Debugging Production Issues at 3 AM - A Survival Guide

The Alert That Ruined My Sleep

3:17 AM. Phone buzzes.

CRITICAL: API error rate 45%
Errors: 2,847 in last 5 minutes
Users affected: ~500

I panicked. Started making changes without understanding the problem. Made it worse. Woke up my entire team at 3:30 AM.

What I should have done: Follow a process.

The Golden Rules of Production Debugging

Rule 1: Don’t Panic

Take 30 seconds to breathe. The system was working before. The problem has a cause. You can find it.

Rule 2: Don’t Change Things Blindly

Every change could make it worse, destroy evidence, or confuse the root cause. First understand, THEN fix.

Rule 3: Communicate Early

Post in Slack immediately, even if you don’t know the problem yet:

🚨 INCIDENT: API errors spiking (45%)
Status: Investigating
Impact: ~500 users affected
ETA: 15 min update

I'm on it. Will update every 15 minutes.

Rule 4: Fix First, Root Cause Later

Stop the bleeding before investigating why it bled. Don’t spend an hour investigating while users can’t use your app.

The Debugging Process

Step 1: Assess the Damage (2 minutes)

Answer immediately:

What’s broken? Which endpoints? What errors?
How bad? Percentage of requests failing
When did it start? Check monitoring
What changed? Recent deployments, config, infrastructure

Step 2: Quick Wins (5 minutes)

Try these first:

Rollback recent deploy - Fixes ~60% of production issues Restart service - Fixes ~20% (memory leaks, connection exhaustion) Scale up - Buys time while investigating

Step 3: Check the Usual Suspects (10 minutes)

External services (Stripe, AWS status pages)
Database (connections, slow queries, locks)
Memory/CPU (check top, df -h)
Rate limiting (429 errors)

Step 4: Dig Into Logs (15 minutes)

Look for stack traces, database errors, network timeouts, memory errors. Find patterns in when errors occur.

Step 5: Form a Hypothesis

Observations:
- Errors started at 3:15 AM
- All errors are database timeouts
- Recent deploy at 3:10 AM
- New code added N+1 query

Hypothesis:
New deployment introduced N+1 query causing database overload.

Step 6: Test and Fix

Rollback, wait 2 minutes, check if errors stop. If yes, hypothesis correct. If no, try next hypothesis.

Step 7: Verify Fix

Check monitoring. Test manually. Post update:

✅ RESOLVED: API errors fixed
Root cause: N+1 query in new deployment
Fix: Reverted deployment
Status: Monitoring for 30 minutes

Step 8: Monitor for 30 Minutes

Don’t go back to sleep immediately. Watch dashboards to ensure error rate stays at 0%.

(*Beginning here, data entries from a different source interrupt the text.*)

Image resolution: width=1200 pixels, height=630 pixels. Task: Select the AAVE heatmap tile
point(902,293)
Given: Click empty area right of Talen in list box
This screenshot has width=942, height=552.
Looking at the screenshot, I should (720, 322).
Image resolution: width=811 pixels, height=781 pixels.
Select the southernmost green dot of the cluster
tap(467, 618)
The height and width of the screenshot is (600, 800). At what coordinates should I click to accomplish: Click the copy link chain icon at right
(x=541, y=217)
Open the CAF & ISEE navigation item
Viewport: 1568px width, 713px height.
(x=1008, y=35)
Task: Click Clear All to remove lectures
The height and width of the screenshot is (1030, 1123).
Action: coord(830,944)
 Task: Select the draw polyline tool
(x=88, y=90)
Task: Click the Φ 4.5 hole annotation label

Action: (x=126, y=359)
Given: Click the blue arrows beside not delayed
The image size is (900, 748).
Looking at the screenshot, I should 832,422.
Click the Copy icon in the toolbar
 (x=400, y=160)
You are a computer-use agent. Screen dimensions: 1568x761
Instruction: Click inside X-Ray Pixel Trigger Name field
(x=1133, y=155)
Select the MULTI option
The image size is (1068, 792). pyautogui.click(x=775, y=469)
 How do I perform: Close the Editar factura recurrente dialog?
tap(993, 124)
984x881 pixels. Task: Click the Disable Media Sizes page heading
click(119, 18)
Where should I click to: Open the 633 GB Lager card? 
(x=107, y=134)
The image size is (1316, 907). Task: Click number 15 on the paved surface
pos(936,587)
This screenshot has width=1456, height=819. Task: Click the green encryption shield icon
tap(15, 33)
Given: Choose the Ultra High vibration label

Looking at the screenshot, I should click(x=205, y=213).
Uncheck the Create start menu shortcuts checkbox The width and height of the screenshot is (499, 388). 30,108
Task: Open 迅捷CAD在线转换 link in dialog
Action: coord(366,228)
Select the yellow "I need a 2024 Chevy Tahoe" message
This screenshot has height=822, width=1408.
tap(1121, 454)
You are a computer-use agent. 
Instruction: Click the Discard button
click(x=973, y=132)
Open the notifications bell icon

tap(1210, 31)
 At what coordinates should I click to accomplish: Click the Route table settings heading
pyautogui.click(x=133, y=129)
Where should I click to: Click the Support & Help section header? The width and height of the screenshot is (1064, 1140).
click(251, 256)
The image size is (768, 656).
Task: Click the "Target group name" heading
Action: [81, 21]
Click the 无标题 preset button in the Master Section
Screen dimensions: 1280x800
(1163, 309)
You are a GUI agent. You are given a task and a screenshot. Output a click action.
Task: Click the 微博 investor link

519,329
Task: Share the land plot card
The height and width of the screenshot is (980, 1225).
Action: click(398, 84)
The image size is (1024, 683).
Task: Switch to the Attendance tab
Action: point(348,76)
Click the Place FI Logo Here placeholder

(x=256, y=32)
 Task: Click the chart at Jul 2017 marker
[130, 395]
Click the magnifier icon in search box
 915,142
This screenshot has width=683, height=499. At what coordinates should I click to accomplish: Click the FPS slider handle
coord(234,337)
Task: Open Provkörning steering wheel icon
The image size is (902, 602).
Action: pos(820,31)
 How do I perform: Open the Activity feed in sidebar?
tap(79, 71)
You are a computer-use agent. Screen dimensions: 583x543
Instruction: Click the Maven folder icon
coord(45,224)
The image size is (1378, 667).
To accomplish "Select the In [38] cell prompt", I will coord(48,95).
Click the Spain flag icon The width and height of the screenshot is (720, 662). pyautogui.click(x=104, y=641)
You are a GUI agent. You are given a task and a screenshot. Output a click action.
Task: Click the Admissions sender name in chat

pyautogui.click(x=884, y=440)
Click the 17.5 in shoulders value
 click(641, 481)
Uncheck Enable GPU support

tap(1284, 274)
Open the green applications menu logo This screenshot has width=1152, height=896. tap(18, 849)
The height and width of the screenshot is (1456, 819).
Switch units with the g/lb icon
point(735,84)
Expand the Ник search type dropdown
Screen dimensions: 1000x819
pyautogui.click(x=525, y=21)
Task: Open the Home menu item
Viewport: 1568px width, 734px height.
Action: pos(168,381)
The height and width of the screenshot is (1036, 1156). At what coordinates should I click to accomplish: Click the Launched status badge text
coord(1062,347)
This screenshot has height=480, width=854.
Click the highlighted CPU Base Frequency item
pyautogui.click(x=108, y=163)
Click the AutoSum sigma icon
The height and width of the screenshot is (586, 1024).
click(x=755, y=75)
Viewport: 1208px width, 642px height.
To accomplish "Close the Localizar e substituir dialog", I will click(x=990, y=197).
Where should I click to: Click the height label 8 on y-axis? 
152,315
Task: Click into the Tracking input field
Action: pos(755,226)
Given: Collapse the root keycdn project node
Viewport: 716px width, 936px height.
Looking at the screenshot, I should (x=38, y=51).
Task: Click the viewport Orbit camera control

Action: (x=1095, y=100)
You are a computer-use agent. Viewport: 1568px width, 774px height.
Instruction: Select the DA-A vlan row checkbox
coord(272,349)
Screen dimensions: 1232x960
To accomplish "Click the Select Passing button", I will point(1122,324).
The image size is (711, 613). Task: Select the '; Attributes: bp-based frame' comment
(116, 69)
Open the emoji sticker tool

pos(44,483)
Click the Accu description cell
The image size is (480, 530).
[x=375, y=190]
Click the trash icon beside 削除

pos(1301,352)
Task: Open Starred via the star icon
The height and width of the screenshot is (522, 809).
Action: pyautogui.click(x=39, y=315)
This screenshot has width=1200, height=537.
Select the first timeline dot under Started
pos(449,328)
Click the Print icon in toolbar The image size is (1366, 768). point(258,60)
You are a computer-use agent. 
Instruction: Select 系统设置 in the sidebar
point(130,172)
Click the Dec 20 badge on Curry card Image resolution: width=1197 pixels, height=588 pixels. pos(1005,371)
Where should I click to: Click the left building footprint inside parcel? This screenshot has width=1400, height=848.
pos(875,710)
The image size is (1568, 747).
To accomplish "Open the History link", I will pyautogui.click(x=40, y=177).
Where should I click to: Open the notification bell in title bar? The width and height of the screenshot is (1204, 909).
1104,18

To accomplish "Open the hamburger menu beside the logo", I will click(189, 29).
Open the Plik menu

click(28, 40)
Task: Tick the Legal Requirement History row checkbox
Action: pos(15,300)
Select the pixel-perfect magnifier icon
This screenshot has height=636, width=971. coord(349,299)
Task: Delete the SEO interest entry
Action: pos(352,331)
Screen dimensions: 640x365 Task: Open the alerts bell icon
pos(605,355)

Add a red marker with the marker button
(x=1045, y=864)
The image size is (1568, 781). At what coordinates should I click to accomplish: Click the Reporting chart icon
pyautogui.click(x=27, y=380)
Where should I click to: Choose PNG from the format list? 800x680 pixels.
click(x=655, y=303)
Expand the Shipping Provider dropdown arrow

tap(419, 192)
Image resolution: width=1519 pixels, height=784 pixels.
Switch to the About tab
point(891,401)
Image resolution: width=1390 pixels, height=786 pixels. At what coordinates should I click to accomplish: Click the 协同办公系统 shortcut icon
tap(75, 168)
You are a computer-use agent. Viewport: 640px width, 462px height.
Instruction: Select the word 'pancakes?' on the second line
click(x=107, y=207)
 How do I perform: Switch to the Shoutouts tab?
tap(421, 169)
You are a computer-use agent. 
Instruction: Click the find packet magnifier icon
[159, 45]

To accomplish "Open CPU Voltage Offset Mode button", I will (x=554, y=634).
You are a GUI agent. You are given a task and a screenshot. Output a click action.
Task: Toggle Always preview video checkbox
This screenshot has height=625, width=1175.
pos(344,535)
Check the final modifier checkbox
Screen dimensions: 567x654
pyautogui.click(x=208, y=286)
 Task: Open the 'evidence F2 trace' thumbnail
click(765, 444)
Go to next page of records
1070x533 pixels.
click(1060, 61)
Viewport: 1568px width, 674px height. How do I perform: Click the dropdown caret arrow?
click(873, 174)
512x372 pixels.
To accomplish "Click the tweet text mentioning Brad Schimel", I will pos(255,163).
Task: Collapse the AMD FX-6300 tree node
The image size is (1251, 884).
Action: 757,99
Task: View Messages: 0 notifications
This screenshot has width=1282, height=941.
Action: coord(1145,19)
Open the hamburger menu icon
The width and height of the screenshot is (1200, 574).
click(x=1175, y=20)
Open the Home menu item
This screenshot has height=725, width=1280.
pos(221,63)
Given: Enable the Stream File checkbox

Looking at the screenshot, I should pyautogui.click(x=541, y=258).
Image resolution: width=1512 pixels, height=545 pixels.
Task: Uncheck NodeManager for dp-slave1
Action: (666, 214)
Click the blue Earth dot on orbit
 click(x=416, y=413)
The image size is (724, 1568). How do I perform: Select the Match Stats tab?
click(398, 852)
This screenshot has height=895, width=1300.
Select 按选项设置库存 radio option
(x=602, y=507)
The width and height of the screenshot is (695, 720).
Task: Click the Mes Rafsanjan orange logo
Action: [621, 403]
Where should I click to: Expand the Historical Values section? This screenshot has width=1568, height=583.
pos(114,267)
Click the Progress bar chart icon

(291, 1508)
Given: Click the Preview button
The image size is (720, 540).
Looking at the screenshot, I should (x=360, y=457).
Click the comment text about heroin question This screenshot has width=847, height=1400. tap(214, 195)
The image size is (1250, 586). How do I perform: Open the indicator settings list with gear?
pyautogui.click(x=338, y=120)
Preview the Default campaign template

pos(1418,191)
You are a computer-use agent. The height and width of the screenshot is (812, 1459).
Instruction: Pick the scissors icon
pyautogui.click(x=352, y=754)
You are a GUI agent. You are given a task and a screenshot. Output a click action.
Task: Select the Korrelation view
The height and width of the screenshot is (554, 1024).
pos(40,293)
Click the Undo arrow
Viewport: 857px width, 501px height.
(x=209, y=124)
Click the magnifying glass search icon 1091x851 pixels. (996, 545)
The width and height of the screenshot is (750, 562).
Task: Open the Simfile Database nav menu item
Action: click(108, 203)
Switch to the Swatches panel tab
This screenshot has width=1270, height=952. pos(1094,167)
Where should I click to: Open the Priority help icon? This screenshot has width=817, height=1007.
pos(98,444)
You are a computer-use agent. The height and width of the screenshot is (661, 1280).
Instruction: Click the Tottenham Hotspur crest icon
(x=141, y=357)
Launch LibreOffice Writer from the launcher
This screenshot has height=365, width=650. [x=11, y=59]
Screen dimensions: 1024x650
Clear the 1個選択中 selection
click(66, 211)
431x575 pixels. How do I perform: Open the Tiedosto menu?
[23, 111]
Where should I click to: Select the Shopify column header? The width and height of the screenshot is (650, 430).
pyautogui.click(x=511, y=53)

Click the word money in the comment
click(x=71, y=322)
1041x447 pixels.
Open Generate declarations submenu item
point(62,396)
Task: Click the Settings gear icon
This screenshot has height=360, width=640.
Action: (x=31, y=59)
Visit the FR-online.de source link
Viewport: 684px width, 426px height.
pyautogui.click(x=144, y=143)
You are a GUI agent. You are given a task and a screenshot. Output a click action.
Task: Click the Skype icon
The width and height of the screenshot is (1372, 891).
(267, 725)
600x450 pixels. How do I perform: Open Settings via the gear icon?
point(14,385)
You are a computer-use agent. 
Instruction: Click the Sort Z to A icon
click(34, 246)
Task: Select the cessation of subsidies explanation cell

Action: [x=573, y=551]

Common Production Issues and Quick Fixes

Database Connection Pool Exhausted: Increase pool size temporarily, then find connection leaks

Memory Leak: Restart service, add memory limit, profile later

Rate Limit Hit: Add retry with exponential backoff

Infinite Loop: Kill process, rollback deployment

Disk Space Full: Delete logs, increase disk size

The Incident Checklist

□ Breathe (30 seconds)
□ Post incident alert in Slack
□ Check error tracking and APM
□ Identify when it started
□ Check recent deployments
□ Try rollback or restart
□ Check external services
□ Check database
□ Form hypothesis
□ Test fix
□ Verify error rate drops
□ Monitor for 30 minutes
□ Post resolution update
□ Schedule post-mortem

Post-Incident: The Post-Mortem

Write a post-mortem 24-48 hours after with:

Summary and timeline
Root cause explanation
Impact assessment
What went well/wrong
Action items with owners and dates
Lessons learned

Prevention > Cure

Prevent 3 AM alerts:

Monitoring: Add custom metrics for everything important
Alerts: Set up smart alerts (error rate, response time, resources)
Testing: Load test and performance test before deploying
Gradual Rollouts: Deploy to 10% traffic first, watch for issues

Staying Calm Under Pressure

Have a runbook with common issues and fixes
Practice breaking things in staging
Pair with experienced engineers during incidents
Take breaks to clear your head
Learn from every incident

Production incidents are stressful. But they’re also learning opportunities.

Every 3 AM alert makes you a better engineer. You learn the system. You learn debugging. You learn to stay calm under pressure.

Remember:

Don’t panic
Follow a process
Communicate
Fix first, investigate later

You’ve got this. Now go back to sleep.

(But keep your phone charged.)